» **Problem requirements**
Output each entry exactly; skip nothing.

[Items from a dataset]

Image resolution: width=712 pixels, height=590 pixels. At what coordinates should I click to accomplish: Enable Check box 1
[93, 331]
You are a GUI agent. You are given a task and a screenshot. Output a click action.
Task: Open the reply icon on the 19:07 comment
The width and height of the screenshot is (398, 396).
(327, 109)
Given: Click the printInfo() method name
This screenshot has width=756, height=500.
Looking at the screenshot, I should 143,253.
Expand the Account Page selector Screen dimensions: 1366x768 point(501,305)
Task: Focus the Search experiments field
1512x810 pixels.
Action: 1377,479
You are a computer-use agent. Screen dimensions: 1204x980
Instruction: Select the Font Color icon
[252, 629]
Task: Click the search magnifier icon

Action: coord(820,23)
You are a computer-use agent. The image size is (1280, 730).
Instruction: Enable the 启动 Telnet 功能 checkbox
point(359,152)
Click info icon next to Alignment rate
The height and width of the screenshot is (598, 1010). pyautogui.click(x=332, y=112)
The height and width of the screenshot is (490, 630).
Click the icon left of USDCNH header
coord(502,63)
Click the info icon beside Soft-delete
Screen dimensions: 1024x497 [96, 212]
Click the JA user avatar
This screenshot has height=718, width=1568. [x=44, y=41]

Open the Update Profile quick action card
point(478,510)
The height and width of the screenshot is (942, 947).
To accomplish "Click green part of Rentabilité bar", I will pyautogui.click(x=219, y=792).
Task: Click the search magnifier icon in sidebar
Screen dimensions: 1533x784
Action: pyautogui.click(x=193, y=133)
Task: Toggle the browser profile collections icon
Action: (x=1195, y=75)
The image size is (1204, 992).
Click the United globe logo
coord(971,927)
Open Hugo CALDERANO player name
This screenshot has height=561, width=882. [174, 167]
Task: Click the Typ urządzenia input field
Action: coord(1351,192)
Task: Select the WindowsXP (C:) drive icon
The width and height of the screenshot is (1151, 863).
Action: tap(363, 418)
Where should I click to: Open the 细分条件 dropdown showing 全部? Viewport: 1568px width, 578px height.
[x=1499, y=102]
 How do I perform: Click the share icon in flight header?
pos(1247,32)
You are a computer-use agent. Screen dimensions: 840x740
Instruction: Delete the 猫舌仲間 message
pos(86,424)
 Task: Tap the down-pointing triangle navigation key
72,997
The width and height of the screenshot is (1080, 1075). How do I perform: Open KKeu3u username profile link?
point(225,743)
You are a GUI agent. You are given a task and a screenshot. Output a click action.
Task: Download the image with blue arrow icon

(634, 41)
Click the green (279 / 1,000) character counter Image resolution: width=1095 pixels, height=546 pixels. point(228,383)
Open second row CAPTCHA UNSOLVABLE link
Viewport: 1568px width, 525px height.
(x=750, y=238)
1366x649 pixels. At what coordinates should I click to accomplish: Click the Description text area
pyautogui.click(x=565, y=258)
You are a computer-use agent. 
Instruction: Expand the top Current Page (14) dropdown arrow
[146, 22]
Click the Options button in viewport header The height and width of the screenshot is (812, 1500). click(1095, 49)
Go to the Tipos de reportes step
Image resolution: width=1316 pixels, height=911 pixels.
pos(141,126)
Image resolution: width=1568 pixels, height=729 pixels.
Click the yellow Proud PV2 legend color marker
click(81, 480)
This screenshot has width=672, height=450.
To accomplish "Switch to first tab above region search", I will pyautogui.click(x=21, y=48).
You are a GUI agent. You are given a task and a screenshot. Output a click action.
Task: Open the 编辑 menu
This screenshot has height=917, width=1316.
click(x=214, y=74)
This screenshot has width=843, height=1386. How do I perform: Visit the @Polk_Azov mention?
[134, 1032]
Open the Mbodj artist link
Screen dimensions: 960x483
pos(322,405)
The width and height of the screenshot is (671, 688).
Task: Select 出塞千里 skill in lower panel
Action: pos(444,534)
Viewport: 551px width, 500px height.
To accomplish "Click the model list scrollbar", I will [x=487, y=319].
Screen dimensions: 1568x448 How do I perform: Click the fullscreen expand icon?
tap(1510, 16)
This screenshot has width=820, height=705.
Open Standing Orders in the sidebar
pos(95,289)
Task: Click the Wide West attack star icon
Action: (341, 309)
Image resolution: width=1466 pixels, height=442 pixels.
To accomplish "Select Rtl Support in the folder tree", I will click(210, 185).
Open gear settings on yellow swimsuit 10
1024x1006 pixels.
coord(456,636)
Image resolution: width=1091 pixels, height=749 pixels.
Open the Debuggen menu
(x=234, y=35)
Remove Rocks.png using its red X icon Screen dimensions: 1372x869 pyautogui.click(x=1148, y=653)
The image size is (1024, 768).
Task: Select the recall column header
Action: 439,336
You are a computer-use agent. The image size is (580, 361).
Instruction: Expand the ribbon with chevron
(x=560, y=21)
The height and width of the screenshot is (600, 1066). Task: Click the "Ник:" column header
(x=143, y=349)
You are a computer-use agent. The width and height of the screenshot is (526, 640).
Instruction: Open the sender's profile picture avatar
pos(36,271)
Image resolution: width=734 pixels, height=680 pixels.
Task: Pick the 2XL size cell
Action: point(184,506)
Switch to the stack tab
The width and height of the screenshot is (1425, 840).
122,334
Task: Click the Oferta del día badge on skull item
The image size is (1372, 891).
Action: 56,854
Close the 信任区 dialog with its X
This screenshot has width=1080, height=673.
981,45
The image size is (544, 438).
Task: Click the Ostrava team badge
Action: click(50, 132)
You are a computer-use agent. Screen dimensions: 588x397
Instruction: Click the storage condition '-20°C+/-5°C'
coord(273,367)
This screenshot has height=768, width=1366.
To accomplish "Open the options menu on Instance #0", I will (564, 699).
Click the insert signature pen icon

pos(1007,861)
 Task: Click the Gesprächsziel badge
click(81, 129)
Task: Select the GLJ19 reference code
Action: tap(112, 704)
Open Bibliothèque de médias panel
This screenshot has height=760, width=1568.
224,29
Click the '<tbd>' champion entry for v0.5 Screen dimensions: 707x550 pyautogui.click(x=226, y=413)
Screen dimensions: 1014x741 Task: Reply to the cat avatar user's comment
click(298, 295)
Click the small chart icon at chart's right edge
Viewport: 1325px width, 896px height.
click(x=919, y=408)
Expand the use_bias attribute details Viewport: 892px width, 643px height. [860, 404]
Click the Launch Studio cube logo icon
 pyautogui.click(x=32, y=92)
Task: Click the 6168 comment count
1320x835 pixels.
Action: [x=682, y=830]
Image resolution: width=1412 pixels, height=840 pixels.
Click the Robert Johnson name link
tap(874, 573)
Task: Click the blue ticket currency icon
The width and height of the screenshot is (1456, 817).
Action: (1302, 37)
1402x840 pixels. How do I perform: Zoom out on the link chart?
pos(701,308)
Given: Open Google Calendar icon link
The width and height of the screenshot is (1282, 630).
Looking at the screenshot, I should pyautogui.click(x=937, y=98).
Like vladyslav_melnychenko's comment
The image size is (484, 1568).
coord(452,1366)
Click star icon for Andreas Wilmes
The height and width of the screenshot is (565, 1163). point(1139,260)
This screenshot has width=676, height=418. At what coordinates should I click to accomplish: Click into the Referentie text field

» **Response to this exercise**
Image resolution: width=712 pixels, height=590 pixels. At what coordinates should I click to accomplish: Enable Check box 1
[93, 331]
You are a GUI agent. You are given a task and a screenshot. Output a click action.
Task: Open the reply icon on the 19:07 comment
The width and height of the screenshot is (398, 396).
(327, 109)
Given: Click the printInfo() method name
This screenshot has width=756, height=500.
Looking at the screenshot, I should 143,253.
Expand the Account Page selector Screen dimensions: 1366x768 point(501,305)
Task: Focus the Search experiments field
1512x810 pixels.
Action: 1377,479
You are a computer-use agent. Screen dimensions: 1204x980
Instruction: Select the Font Color icon
[252, 629]
Task: Click the search magnifier icon

Action: coord(820,23)
You are a computer-use agent. The image size is (1280, 730).
Instruction: Enable the 启动 Telnet 功能 checkbox
point(359,152)
Click info icon next to Alignment rate
The height and width of the screenshot is (598, 1010). pyautogui.click(x=332, y=112)
The height and width of the screenshot is (490, 630).
Click the icon left of USDCNH header
coord(502,63)
Click the info icon beside Soft-delete
Screen dimensions: 1024x497 [96, 212]
Click the JA user avatar
This screenshot has height=718, width=1568. [x=44, y=41]

Open the Update Profile quick action card
point(478,510)
The height and width of the screenshot is (942, 947).
To accomplish "Click green part of Rentabilité bar", I will pyautogui.click(x=219, y=792).
Task: Click the search magnifier icon in sidebar
Screen dimensions: 1533x784
Action: pyautogui.click(x=193, y=133)
Task: Toggle the browser profile collections icon
Action: (x=1195, y=75)
The image size is (1204, 992).
Click the United globe logo
coord(971,927)
Open Hugo CALDERANO player name
This screenshot has height=561, width=882. [174, 167]
Task: Click the Typ urządzenia input field
Action: coord(1351,192)
Task: Select the WindowsXP (C:) drive icon
The width and height of the screenshot is (1151, 863).
Action: tap(363, 418)
Where should I click to: Open the 细分条件 dropdown showing 全部? Viewport: 1568px width, 578px height.
[x=1499, y=102]
 How do I perform: Click the share icon in flight header?
pos(1247,32)
You are a computer-use agent. Screen dimensions: 840x740
Instruction: Delete the 猫舌仲間 message
pos(86,424)
 Task: Tap the down-pointing triangle navigation key
72,997
The width and height of the screenshot is (1080, 1075). How do I perform: Open KKeu3u username profile link?
point(225,743)
You are a GUI agent. You are given a task and a screenshot. Output a click action.
Task: Download the image with blue arrow icon

(634, 41)
Click the green (279 / 1,000) character counter Image resolution: width=1095 pixels, height=546 pixels. point(228,383)
Open second row CAPTCHA UNSOLVABLE link
Viewport: 1568px width, 525px height.
(x=750, y=238)
1366x649 pixels. At what coordinates should I click to accomplish: Click the Description text area
pyautogui.click(x=565, y=258)
You are a computer-use agent. 
Instruction: Expand the top Current Page (14) dropdown arrow
[146, 22]
Click the Options button in viewport header The height and width of the screenshot is (812, 1500). click(1095, 49)
Go to the Tipos de reportes step
Image resolution: width=1316 pixels, height=911 pixels.
pos(141,126)
Image resolution: width=1568 pixels, height=729 pixels.
Click the yellow Proud PV2 legend color marker
click(81, 480)
This screenshot has width=672, height=450.
To accomplish "Switch to first tab above region search", I will pyautogui.click(x=21, y=48).
You are a GUI agent. You are given a task and a screenshot. Output a click action.
Task: Open the 编辑 menu
This screenshot has height=917, width=1316.
click(x=214, y=74)
This screenshot has width=843, height=1386. How do I perform: Visit the @Polk_Azov mention?
[134, 1032]
Open the Mbodj artist link
Screen dimensions: 960x483
pos(322,405)
The width and height of the screenshot is (671, 688).
Task: Select 出塞千里 skill in lower panel
Action: pos(444,534)
Viewport: 551px width, 500px height.
To accomplish "Click the model list scrollbar", I will [x=487, y=319].
Screen dimensions: 1568x448 How do I perform: Click the fullscreen expand icon?
tap(1510, 16)
This screenshot has width=820, height=705.
Open Standing Orders in the sidebar
pos(95,289)
Task: Click the Wide West attack star icon
Action: (341, 309)
Image resolution: width=1466 pixels, height=442 pixels.
To accomplish "Select Rtl Support in the folder tree", I will click(210, 185).
Open gear settings on yellow swimsuit 10
1024x1006 pixels.
coord(456,636)
Image resolution: width=1091 pixels, height=749 pixels.
Open the Debuggen menu
(x=234, y=35)
Remove Rocks.png using its red X icon Screen dimensions: 1372x869 pyautogui.click(x=1148, y=653)
The image size is (1024, 768).
Task: Select the recall column header
Action: 439,336
You are a computer-use agent. The image size is (580, 361).
Instruction: Expand the ribbon with chevron
(x=560, y=21)
The height and width of the screenshot is (600, 1066). Task: Click the "Ник:" column header
(x=143, y=349)
You are a computer-use agent. The width and height of the screenshot is (526, 640).
Instruction: Open the sender's profile picture avatar
pos(36,271)
Image resolution: width=734 pixels, height=680 pixels.
Task: Pick the 2XL size cell
Action: point(184,506)
Switch to the stack tab
The width and height of the screenshot is (1425, 840).
122,334
Task: Click the Oferta del día badge on skull item
The image size is (1372, 891).
Action: 56,854
Close the 信任区 dialog with its X
This screenshot has width=1080, height=673.
981,45
The image size is (544, 438).
Task: Click the Ostrava team badge
Action: click(50, 132)
You are a computer-use agent. Screen dimensions: 588x397
Instruction: Click the storage condition '-20°C+/-5°C'
coord(273,367)
This screenshot has height=768, width=1366.
To accomplish "Open the options menu on Instance #0", I will (564, 699).
Click the insert signature pen icon

pos(1007,861)
 Task: Click the Gesprächsziel badge
click(81, 129)
Task: Select the GLJ19 reference code
Action: tap(112, 704)
Open Bibliothèque de médias panel
This screenshot has height=760, width=1568.
224,29
Click the '<tbd>' champion entry for v0.5 Screen dimensions: 707x550 pyautogui.click(x=226, y=413)
Screen dimensions: 1014x741 Task: Reply to the cat avatar user's comment
click(298, 295)
Click the small chart icon at chart's right edge
Viewport: 1325px width, 896px height.
click(x=919, y=408)
Expand the use_bias attribute details Viewport: 892px width, 643px height. [860, 404]
Click the Launch Studio cube logo icon
 pyautogui.click(x=32, y=92)
Task: Click the 6168 comment count
1320x835 pixels.
Action: [x=682, y=830]
Image resolution: width=1412 pixels, height=840 pixels.
Click the Robert Johnson name link
tap(874, 573)
Task: Click the blue ticket currency icon
The width and height of the screenshot is (1456, 817).
Action: (1302, 37)
1402x840 pixels. How do I perform: Zoom out on the link chart?
pos(701,308)
Given: Open Google Calendar icon link
The width and height of the screenshot is (1282, 630).
Looking at the screenshot, I should pyautogui.click(x=937, y=98).
Like vladyslav_melnychenko's comment
The image size is (484, 1568).
coord(452,1366)
Click star icon for Andreas Wilmes
The height and width of the screenshot is (565, 1163). point(1139,260)
This screenshot has width=676, height=418. At what coordinates should I click to accomplish: Click into the Referentie text field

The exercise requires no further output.